Things seemed to work okay on first tests, so last September a pull request was made to add some respective macro module to Extra-CMake-Modules to get things going and a blog post “Adding API dox generation to the build by CMake macros” was written.

This… works. You just need to prepare this. And ignore that.

Just, looking closer, lots of glitches popped up on the scene. Worse, even show stoppers made their introduction, at both ends of the process pipe:
At generation side doxygen turned out to have bitrotted for QCH creation, possibly due to lack of use? Time to sacrifice to the Powers of FLOSS, and git clone the sources and poke around to see what is broken and how to fix it.

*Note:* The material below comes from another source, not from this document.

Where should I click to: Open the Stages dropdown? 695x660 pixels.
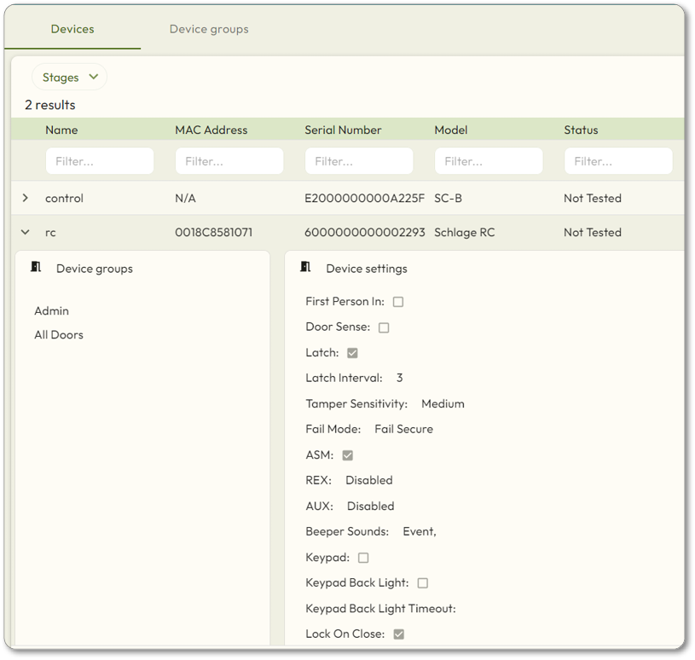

Some time and an accepted pull request later the biggest issue (some content missed to be added to the QCH file) was initially handled, just yet needed to also get out as released version (which it now is since some months).
At consumption side Qt Assistant and Qt Creator turned to be no longer able to properly show QCH files with JavaScript and other HTML5 content, due to QWebKit having been deprecated/dropped and both apps in many distributions now only using QTextBrowser for rendering the documentation pages. And not everyone is using KDevelop and its documentation browser, which uses QWebKit or, in master branch, favours QWebEngine if present.
Which means, an investment into QCH files from doxygen would only be interesting to a small audience. Myself currently without resources and interest to mess around with Qt help engine sources, looks with hope on the resurrection of QWebKit as well as the patch for a QtWebEngine based help engine (if you are Qt-involved, please help and push that patch some more!)

Finally kicking off the production cycle

Not properly working tools, nothing trying to use the tools on bigger scale… classical self-blocking state. So time to break this up and get some momentum into, by tying first things together where possible and enabling the generation of QCH files during builds of the KDE Frameworks libraries.

And thus to current master branches (which will become v5.36 in July) there has been now added for one to Extra-CMake-Modules the new module ECMAddQch and then to all of the KDE Frameworks libraries with public C++ API the option to generate QCH files with the API documentation, on passing -DBUILD_QCH=ON to cmake. If also having passed -DKDE_INSTALL_USE_QT_SYS_PATHS=ON (or installing to same prefix as Qt), the generated QCH files will be installed to places where Qt Assistant and Qt Creator even automatically pick them up and include them as expected:

Qt Assistant with lots of KF5 API dox

KDevelop picks them up as well, but needs some manual reconfiguration to do so.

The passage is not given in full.